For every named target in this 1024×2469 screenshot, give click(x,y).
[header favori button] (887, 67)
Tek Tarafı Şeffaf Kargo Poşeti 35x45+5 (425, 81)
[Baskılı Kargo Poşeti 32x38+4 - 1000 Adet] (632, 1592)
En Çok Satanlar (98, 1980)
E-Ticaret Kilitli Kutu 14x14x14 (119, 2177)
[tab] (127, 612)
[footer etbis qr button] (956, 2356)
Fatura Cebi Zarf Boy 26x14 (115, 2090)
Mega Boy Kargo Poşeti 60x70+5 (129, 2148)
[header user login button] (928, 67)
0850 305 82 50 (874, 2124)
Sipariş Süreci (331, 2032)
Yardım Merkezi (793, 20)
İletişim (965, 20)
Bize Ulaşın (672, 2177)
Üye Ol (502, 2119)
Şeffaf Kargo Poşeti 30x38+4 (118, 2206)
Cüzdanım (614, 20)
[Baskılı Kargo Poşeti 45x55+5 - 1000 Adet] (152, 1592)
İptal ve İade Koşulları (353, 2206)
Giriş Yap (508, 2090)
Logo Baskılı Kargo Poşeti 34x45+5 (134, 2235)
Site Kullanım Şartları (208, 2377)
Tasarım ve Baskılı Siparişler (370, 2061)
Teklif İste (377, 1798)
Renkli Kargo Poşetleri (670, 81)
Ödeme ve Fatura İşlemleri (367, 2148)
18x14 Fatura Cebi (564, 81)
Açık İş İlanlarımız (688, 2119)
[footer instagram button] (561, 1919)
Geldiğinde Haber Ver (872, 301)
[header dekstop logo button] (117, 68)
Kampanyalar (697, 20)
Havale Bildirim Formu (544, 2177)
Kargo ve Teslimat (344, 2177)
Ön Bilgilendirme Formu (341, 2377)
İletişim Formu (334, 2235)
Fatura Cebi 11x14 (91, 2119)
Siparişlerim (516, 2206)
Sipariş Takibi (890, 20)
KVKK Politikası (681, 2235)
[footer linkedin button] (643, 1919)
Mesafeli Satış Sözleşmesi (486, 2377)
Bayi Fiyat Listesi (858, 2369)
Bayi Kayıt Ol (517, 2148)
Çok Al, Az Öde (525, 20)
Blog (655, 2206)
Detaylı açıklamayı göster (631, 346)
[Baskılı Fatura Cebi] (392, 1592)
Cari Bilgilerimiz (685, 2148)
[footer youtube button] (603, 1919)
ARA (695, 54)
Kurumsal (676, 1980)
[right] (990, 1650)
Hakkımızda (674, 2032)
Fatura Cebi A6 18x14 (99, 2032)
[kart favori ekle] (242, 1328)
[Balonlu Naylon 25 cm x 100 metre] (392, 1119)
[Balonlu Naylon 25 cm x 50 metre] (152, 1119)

┄┄┄┄┄┄┄┄┄┄

Exercise requirements —
Quote the data above from the line containing "İletişim Formu (334, 2235)" to the line containing "Bayi Fiyat Listesi (858, 2369)", inclusive, and stop.

Solved exercise —
İletişim Formu (334, 2235)
Fatura Cebi 11x14 (91, 2119)
Siparişlerim (516, 2206)
Sipariş Takibi (890, 20)
KVKK Politikası (681, 2235)
[footer linkedin button] (643, 1919)
Mesafeli Satış Sözleşmesi (486, 2377)
Bayi Fiyat Listesi (858, 2369)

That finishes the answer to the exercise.